[DATA FOR THE TASK — start]

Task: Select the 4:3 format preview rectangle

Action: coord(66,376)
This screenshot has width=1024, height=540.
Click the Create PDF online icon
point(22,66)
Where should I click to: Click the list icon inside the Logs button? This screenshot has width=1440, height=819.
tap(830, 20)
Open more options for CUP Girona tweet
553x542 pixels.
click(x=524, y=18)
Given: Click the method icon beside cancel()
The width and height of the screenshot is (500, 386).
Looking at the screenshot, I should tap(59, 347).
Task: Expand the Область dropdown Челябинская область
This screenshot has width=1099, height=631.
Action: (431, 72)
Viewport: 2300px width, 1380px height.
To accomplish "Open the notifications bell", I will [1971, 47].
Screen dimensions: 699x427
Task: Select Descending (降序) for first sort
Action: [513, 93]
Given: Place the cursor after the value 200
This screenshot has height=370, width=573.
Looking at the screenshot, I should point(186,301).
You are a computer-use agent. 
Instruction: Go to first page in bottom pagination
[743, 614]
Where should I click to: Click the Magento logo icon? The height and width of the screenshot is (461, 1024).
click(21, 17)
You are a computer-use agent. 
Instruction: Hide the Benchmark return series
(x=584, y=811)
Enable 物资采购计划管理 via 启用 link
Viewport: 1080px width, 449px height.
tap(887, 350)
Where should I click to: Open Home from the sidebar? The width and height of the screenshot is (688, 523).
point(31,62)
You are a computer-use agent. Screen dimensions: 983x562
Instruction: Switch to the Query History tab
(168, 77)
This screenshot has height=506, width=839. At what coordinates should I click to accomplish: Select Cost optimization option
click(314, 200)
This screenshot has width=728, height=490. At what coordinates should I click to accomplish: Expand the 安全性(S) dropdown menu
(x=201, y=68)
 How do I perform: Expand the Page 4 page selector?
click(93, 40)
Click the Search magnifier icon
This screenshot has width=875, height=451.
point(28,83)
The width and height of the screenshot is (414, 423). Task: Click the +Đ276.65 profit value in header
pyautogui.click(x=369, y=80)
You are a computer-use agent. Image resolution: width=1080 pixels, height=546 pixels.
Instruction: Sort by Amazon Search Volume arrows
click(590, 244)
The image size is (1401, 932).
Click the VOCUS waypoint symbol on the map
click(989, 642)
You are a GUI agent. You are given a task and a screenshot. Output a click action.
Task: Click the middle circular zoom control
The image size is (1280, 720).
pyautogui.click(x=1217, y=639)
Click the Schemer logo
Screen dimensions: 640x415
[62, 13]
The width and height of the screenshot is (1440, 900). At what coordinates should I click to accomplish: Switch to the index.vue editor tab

[DATA FOR THE TASK — finish]

# [EXERCISE OBJECTIVE]
Everything above from the line containing "The width and height of the screenshot is (500, 386)." through the line containing "Viewport: 2300px width, 1380px height." must be copied exactly. Nothing outside that range belongs in the answer.

# [WRITTEN REPLY]
The width and height of the screenshot is (500, 386).
Looking at the screenshot, I should tap(59, 347).
Task: Expand the Область dropdown Челябинская область
This screenshot has width=1099, height=631.
Action: (431, 72)
Viewport: 2300px width, 1380px height.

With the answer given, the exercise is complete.